■ **What you are asked to do**: Copy out these lines word for word.

[Source records]
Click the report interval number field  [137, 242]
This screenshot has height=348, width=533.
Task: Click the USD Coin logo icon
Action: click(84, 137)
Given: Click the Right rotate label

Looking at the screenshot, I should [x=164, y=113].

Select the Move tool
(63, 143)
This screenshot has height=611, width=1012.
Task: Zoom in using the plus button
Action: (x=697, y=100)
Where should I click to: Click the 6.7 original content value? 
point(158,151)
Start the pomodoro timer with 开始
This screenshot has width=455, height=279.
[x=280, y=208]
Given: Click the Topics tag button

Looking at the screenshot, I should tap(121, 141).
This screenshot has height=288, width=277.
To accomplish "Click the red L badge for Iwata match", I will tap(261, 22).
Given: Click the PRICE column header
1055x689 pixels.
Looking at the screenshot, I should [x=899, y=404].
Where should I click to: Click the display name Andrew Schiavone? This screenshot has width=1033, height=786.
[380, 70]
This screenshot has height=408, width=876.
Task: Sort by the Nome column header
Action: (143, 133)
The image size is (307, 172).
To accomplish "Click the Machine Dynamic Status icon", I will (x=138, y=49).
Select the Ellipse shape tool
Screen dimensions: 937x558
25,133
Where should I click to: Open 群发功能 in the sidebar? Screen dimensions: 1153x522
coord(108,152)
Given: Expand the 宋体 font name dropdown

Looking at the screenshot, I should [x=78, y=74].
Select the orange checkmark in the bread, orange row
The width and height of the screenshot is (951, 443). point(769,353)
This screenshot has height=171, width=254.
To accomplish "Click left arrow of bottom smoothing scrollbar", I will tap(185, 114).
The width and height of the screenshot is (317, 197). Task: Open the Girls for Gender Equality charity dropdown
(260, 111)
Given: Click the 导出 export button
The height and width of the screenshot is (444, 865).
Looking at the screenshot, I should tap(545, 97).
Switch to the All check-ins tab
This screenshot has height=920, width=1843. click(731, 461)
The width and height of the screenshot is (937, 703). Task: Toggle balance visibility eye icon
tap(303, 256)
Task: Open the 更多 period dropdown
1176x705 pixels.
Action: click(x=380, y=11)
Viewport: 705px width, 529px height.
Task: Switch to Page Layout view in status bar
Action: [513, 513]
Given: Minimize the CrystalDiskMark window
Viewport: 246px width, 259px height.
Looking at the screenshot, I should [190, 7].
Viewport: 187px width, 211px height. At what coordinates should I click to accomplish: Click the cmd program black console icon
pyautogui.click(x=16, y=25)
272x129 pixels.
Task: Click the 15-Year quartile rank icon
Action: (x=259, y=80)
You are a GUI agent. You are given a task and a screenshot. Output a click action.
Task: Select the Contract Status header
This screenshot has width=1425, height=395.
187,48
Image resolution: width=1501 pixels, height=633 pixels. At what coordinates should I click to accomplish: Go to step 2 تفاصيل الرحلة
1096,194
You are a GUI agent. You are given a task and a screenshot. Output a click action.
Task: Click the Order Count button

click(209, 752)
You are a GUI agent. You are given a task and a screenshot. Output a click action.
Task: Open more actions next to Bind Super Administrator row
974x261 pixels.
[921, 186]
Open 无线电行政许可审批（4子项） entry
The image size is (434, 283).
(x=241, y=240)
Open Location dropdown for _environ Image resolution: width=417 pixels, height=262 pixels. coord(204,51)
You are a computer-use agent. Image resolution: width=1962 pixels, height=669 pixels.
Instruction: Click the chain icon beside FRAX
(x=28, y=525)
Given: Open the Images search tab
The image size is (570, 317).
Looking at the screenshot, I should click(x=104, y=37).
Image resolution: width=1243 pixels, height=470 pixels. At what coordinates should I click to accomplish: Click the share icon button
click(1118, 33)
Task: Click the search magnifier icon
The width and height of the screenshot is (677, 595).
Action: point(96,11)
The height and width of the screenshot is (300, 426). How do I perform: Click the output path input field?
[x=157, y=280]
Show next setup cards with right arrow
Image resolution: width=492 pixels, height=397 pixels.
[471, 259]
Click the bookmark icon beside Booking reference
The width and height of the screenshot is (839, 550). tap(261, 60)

■ **Reply to the exercise**:
Click the report interval number field  [137, 242]
This screenshot has height=348, width=533.
Task: Click the USD Coin logo icon
Action: click(84, 137)
Given: Click the Right rotate label

Looking at the screenshot, I should [x=164, y=113].

Select the Move tool
(63, 143)
This screenshot has height=611, width=1012.
Task: Zoom in using the plus button
Action: (x=697, y=100)
Where should I click to: Click the 6.7 original content value? 
point(158,151)
Start the pomodoro timer with 开始
This screenshot has width=455, height=279.
[x=280, y=208]
Given: Click the Topics tag button

Looking at the screenshot, I should tap(121, 141).
This screenshot has height=288, width=277.
To accomplish "Click the red L badge for Iwata match", I will tap(261, 22).
Given: Click the PRICE column header
1055x689 pixels.
Looking at the screenshot, I should [x=899, y=404].
Where should I click to: Click the display name Andrew Schiavone? This screenshot has width=1033, height=786.
[380, 70]
This screenshot has height=408, width=876.
Task: Sort by the Nome column header
Action: (143, 133)
The image size is (307, 172).
To accomplish "Click the Machine Dynamic Status icon", I will (x=138, y=49).
Select the Ellipse shape tool
Screen dimensions: 937x558
25,133
Where should I click to: Open 群发功能 in the sidebar? Screen dimensions: 1153x522
coord(108,152)
Given: Expand the 宋体 font name dropdown

Looking at the screenshot, I should [x=78, y=74].
Select the orange checkmark in the bread, orange row
The width and height of the screenshot is (951, 443). point(769,353)
This screenshot has height=171, width=254.
To accomplish "Click left arrow of bottom smoothing scrollbar", I will tap(185, 114).
The width and height of the screenshot is (317, 197). Task: Open the Girls for Gender Equality charity dropdown
(260, 111)
Given: Click the 导出 export button
The height and width of the screenshot is (444, 865).
Looking at the screenshot, I should tap(545, 97).
Switch to the All check-ins tab
This screenshot has height=920, width=1843. click(731, 461)
The width and height of the screenshot is (937, 703). Task: Toggle balance visibility eye icon
tap(303, 256)
Task: Open the 更多 period dropdown
1176x705 pixels.
Action: click(x=380, y=11)
Viewport: 705px width, 529px height.
Task: Switch to Page Layout view in status bar
Action: [513, 513]
Given: Minimize the CrystalDiskMark window
Viewport: 246px width, 259px height.
Looking at the screenshot, I should [190, 7].
Viewport: 187px width, 211px height. At what coordinates should I click to accomplish: Click the cmd program black console icon
pyautogui.click(x=16, y=25)
272x129 pixels.
Task: Click the 15-Year quartile rank icon
Action: (x=259, y=80)
You are a GUI agent. You are given a task and a screenshot. Output a click action.
Task: Select the Contract Status header
This screenshot has width=1425, height=395.
187,48
Image resolution: width=1501 pixels, height=633 pixels. At what coordinates should I click to accomplish: Go to step 2 تفاصيل الرحلة
1096,194
You are a GUI agent. You are given a task and a screenshot. Output a click action.
Task: Click the Order Count button

click(209, 752)
You are a GUI agent. You are given a task and a screenshot. Output a click action.
Task: Open more actions next to Bind Super Administrator row
974x261 pixels.
[921, 186]
Open 无线电行政许可审批（4子项） entry
The image size is (434, 283).
(x=241, y=240)
Open Location dropdown for _environ Image resolution: width=417 pixels, height=262 pixels. coord(204,51)
You are a computer-use agent. Image resolution: width=1962 pixels, height=669 pixels.
Instruction: Click the chain icon beside FRAX
(x=28, y=525)
Given: Open the Images search tab
The image size is (570, 317).
Looking at the screenshot, I should click(x=104, y=37).
Image resolution: width=1243 pixels, height=470 pixels. At what coordinates should I click to accomplish: Click the share icon button
click(1118, 33)
Task: Click the search magnifier icon
The width and height of the screenshot is (677, 595).
Action: point(96,11)
The height and width of the screenshot is (300, 426). How do I perform: Click the output path input field?
[x=157, y=280]
Show next setup cards with right arrow
Image resolution: width=492 pixels, height=397 pixels.
[471, 259]
Click the bookmark icon beside Booking reference
The width and height of the screenshot is (839, 550). tap(261, 60)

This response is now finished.